# Records shown
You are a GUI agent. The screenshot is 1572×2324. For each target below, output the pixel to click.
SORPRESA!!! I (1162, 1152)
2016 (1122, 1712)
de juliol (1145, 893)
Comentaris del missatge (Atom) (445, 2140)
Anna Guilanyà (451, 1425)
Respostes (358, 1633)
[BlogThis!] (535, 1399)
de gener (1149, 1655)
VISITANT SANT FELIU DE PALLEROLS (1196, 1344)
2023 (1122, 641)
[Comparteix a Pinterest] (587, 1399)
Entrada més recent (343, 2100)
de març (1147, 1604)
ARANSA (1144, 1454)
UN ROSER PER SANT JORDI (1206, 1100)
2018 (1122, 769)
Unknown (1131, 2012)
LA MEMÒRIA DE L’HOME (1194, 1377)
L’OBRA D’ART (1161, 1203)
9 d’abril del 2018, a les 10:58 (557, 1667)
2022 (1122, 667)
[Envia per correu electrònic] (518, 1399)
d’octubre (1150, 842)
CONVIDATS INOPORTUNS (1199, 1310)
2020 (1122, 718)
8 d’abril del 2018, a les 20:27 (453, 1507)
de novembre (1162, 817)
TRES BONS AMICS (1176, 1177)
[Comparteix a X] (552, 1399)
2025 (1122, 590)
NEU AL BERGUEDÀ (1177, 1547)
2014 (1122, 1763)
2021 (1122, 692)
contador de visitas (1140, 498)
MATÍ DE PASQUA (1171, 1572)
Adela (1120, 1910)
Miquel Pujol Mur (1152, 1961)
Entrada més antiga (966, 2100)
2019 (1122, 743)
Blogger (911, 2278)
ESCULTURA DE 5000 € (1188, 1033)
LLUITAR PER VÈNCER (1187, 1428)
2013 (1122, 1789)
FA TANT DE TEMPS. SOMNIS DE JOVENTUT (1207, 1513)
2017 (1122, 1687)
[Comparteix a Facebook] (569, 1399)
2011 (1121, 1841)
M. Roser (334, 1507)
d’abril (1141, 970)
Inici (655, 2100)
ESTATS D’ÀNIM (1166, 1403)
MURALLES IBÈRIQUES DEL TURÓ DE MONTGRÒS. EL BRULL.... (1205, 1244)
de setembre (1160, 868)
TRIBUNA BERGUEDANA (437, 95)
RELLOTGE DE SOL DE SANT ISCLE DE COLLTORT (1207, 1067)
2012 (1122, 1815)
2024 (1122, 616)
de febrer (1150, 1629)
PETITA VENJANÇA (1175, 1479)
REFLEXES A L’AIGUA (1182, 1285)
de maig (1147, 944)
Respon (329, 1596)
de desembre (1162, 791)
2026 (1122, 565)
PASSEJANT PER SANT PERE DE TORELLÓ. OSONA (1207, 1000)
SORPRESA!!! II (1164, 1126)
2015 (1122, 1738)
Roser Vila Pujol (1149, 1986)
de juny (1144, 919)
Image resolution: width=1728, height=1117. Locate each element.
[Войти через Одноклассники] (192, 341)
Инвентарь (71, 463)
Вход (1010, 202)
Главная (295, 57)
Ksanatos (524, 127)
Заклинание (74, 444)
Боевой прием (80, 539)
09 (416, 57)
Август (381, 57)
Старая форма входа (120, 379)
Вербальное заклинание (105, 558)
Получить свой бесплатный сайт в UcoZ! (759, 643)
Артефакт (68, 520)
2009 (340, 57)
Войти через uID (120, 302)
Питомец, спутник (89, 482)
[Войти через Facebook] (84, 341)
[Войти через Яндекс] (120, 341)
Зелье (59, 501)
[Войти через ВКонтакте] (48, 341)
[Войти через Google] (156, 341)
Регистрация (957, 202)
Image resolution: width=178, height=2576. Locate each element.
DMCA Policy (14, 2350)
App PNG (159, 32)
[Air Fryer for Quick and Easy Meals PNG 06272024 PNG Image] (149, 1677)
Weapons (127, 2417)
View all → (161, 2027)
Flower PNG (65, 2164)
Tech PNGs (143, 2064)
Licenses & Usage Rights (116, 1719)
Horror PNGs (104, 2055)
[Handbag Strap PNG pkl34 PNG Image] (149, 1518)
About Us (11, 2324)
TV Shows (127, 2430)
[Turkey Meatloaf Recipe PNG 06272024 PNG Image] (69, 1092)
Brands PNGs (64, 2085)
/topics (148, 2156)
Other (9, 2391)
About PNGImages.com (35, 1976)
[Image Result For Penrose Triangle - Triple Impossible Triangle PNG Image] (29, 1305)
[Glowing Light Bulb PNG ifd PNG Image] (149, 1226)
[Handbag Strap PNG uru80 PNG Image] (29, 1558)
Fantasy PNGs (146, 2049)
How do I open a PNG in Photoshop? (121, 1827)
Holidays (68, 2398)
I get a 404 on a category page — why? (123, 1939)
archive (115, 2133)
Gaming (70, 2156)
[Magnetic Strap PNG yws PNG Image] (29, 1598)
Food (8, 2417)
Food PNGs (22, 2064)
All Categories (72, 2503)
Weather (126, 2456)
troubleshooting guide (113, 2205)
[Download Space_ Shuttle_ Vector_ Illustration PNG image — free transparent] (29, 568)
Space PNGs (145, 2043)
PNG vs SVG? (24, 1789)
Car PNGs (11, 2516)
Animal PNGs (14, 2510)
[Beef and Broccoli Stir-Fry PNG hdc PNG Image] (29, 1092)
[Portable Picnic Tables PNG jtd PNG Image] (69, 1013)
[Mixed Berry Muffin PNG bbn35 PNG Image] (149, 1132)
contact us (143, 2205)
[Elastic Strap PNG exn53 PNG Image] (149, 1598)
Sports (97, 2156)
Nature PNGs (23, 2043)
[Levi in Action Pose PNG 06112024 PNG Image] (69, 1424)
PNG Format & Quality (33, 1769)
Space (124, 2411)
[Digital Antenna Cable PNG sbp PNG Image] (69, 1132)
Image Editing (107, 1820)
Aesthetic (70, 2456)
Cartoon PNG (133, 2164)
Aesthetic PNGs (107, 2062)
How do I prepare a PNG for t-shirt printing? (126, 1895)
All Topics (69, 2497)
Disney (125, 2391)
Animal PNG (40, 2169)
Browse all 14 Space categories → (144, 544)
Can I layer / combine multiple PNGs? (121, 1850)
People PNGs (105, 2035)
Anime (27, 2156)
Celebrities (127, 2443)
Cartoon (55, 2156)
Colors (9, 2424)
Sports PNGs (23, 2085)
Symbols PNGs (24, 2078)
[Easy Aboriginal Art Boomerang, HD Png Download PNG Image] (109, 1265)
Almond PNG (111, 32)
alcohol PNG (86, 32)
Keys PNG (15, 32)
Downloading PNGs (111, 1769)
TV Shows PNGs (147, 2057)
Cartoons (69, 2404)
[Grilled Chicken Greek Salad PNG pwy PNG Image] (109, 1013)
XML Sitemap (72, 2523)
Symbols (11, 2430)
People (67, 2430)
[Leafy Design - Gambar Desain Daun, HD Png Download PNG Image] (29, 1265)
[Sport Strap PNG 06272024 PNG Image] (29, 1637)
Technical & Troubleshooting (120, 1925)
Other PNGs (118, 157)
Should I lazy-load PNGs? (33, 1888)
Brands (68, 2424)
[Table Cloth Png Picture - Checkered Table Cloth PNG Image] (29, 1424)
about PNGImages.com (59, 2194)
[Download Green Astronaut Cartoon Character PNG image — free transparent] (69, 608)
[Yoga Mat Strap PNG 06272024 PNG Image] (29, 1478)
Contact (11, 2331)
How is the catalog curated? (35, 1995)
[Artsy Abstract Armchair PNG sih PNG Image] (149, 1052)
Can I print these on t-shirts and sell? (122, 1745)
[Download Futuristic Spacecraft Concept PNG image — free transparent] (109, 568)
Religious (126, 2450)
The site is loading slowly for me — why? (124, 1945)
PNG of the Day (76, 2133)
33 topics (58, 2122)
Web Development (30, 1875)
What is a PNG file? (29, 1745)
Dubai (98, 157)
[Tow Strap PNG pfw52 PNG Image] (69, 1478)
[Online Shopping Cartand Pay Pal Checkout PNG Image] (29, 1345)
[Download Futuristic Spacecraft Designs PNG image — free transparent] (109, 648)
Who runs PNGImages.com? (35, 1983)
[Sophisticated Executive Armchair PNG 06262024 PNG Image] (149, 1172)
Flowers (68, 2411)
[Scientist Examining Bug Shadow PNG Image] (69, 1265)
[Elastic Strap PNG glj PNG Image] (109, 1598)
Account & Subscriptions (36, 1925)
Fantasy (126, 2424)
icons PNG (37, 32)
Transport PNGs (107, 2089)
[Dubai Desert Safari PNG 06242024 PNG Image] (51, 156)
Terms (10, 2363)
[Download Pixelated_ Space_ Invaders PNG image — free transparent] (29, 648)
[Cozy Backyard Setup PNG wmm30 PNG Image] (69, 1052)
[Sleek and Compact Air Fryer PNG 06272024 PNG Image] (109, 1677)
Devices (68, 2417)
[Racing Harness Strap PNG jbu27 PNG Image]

# Assigned task
In the listing above, find the line containing "PNG vs SVG? (24, 1789)" and the line containing "Aesthetic PNGs (107, 2062)", then quote both, plus every line between them, exactly as written.

# Answer to the exercise
PNG vs SVG? (24, 1789)
Car PNGs (11, 2516)
Animal PNGs (14, 2510)
[Beef and Broccoli Stir-Fry PNG hdc PNG Image] (29, 1092)
[Portable Picnic Tables PNG jtd PNG Image] (69, 1013)
[Mixed Berry Muffin PNG bbn35 PNG Image] (149, 1132)
contact us (143, 2205)
[Elastic Strap PNG exn53 PNG Image] (149, 1598)
Sports (97, 2156)
Nature PNGs (23, 2043)
[Levi in Action Pose PNG 06112024 PNG Image] (69, 1424)
PNG Format & Quality (33, 1769)
Space (124, 2411)
[Digital Antenna Cable PNG sbp PNG Image] (69, 1132)
Image Editing (107, 1820)
Aesthetic (70, 2456)
Cartoon PNG (133, 2164)
Aesthetic PNGs (107, 2062)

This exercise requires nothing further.